4/ There are many people who believe it is an abuse of the free exercise clause to put civil rights legislation or abortion rights legislation at the mercy of claims of religious liberty. I am definitely one of those people. But there are large communities of belief in ...
5/ this country who believe abortion is deep moral evil and that belief is deeply interwoven with their confessional identity. I don't think that means they should be able to veto public laws or get carve out or whatever. But I grant that these are at least issues ...
6/ that their religious beliefs directly speak to. There are close to no religions in this country who have anything like that with vaccinations. Christian science does. A very small very small sects. But VERY few. Overwhelmingly this religious objection is just totally ...
7/ made up. There are basically no mainstream Christian denominations that say anything about vaccination.
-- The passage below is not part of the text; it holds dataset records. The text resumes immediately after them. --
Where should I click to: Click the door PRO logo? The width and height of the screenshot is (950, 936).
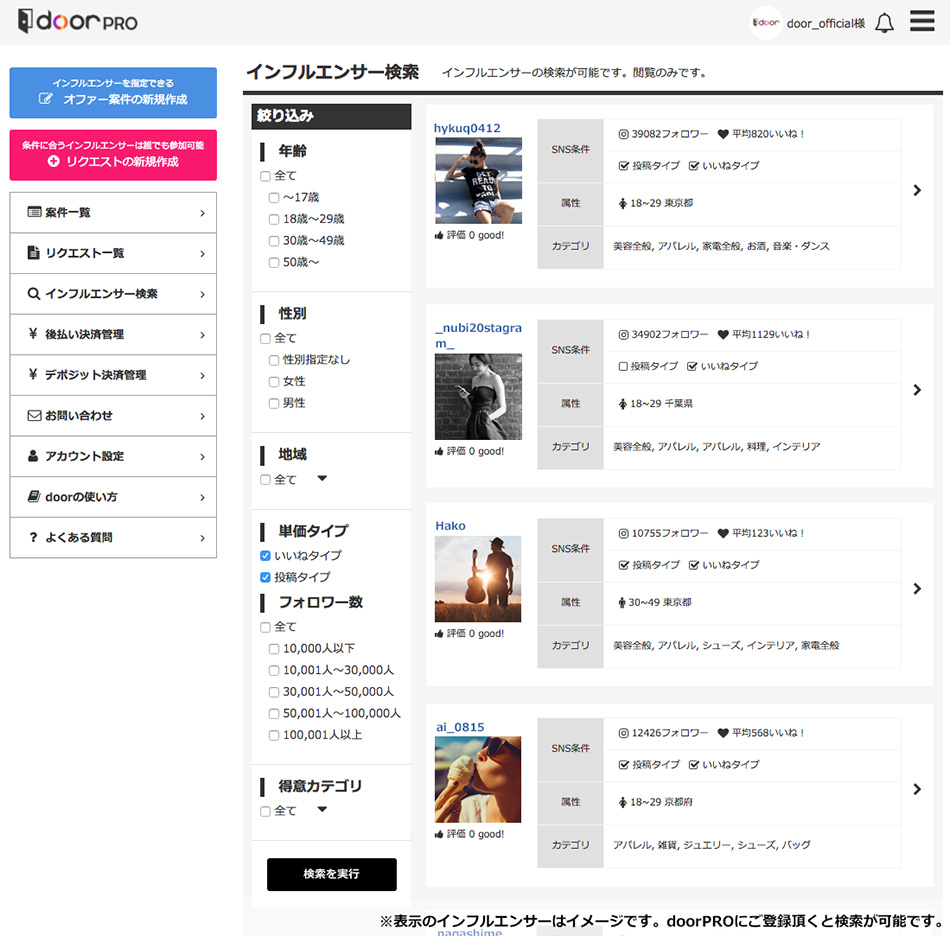pos(77,22)
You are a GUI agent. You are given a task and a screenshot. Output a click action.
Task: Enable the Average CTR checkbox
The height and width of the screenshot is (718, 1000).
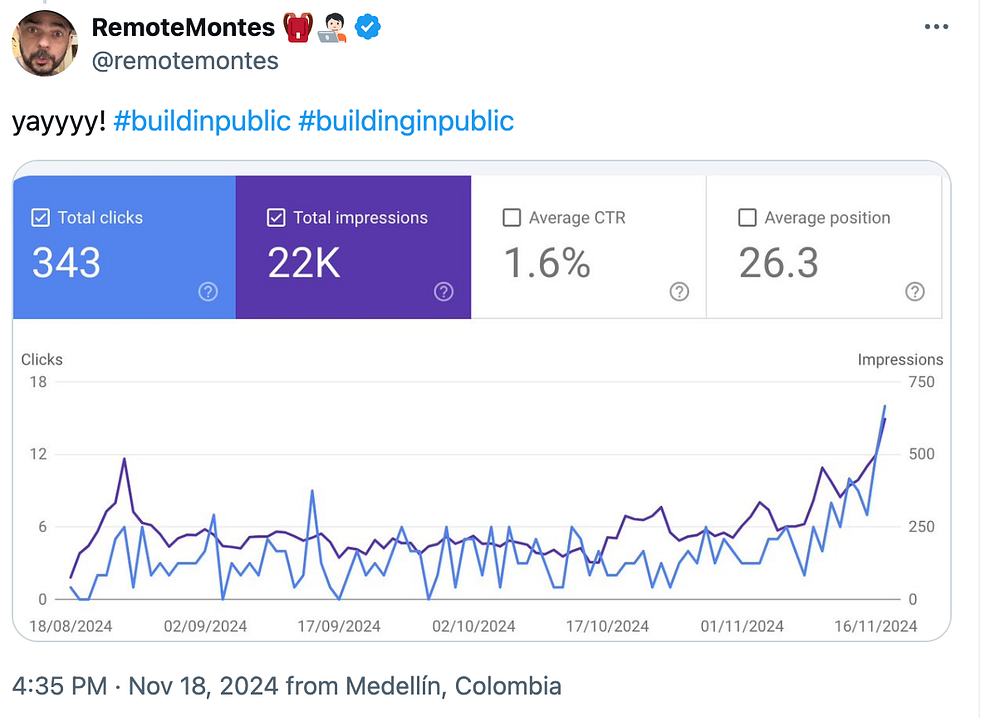click(x=512, y=218)
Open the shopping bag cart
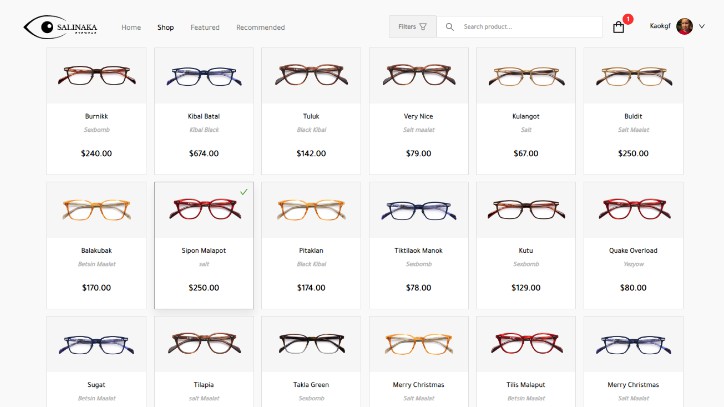Image resolution: width=724 pixels, height=407 pixels. 618,27
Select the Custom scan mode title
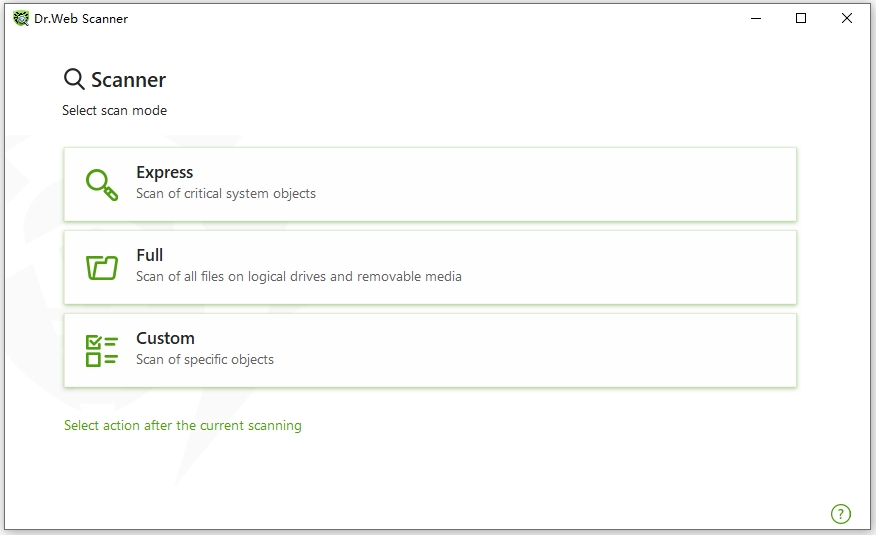Image resolution: width=876 pixels, height=535 pixels. click(165, 338)
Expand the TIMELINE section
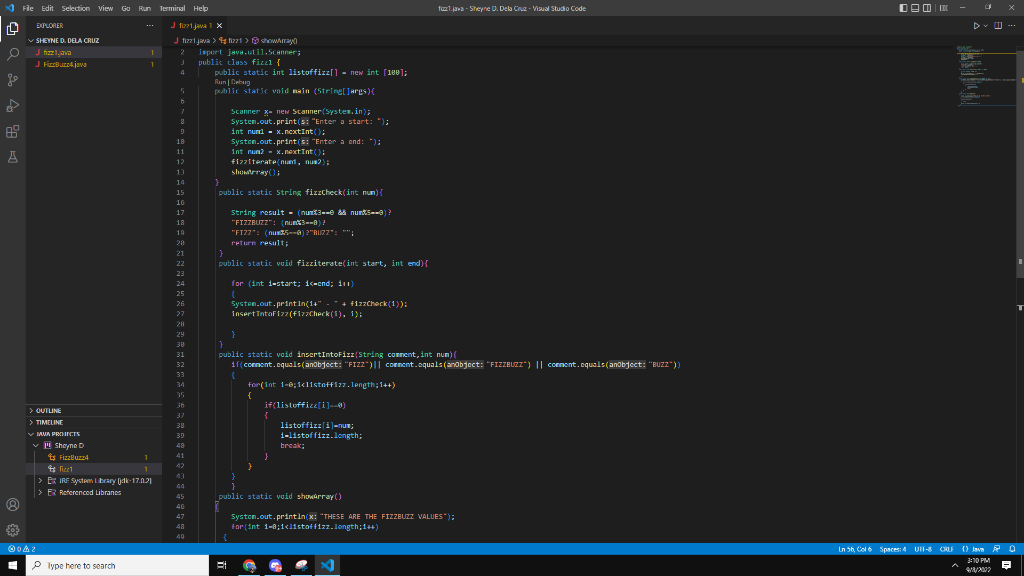The width and height of the screenshot is (1024, 576). click(47, 422)
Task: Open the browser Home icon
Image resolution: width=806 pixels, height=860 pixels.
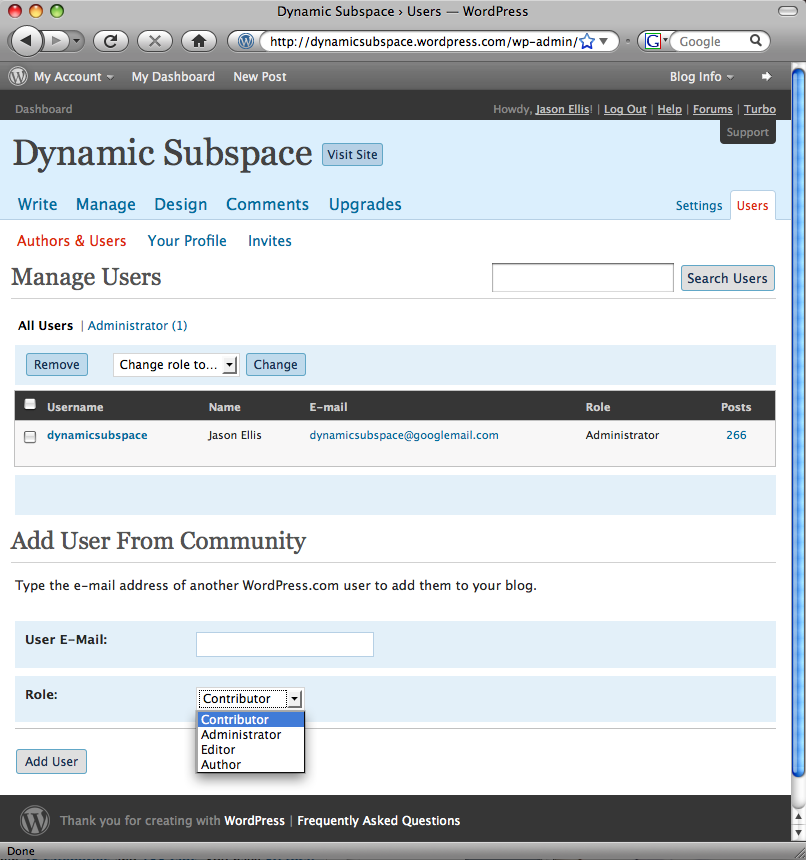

Now it is true that we really don't want to get the state into the business of litigate what your religion says and what you do and don't believe. But this is why the ...
8/ has always been on the believer to make some good faith effort to demonstrate that something the state is requiring impinges on some actual body of belief, or even some demonstrated personal history. Otherwise, it's just an ability to opt out of or actually overthrow ...
9/ any law that doesn't match with your current preferences or political impulses or beliefs. We'd all like to do that sometimes. But that's the burden of living in society, living in a democracy. The whole notion of religious liberty has become a mockery ...
10/ of the original conception - which was the liberty to **practice** your own religion, not the ability to use your religious confession as a sort of constitutional force field that allows you to ignore or break laws you don't happen to like. But we shouldn't lose sight ...
11/ of the fact that these vaccine claims are actually already that reductio ad absurdum. Religions these litigants purport to subscribe to have no objection to vaccination. Very few of these individuals even have personal histories of such opposition. Have they ever ...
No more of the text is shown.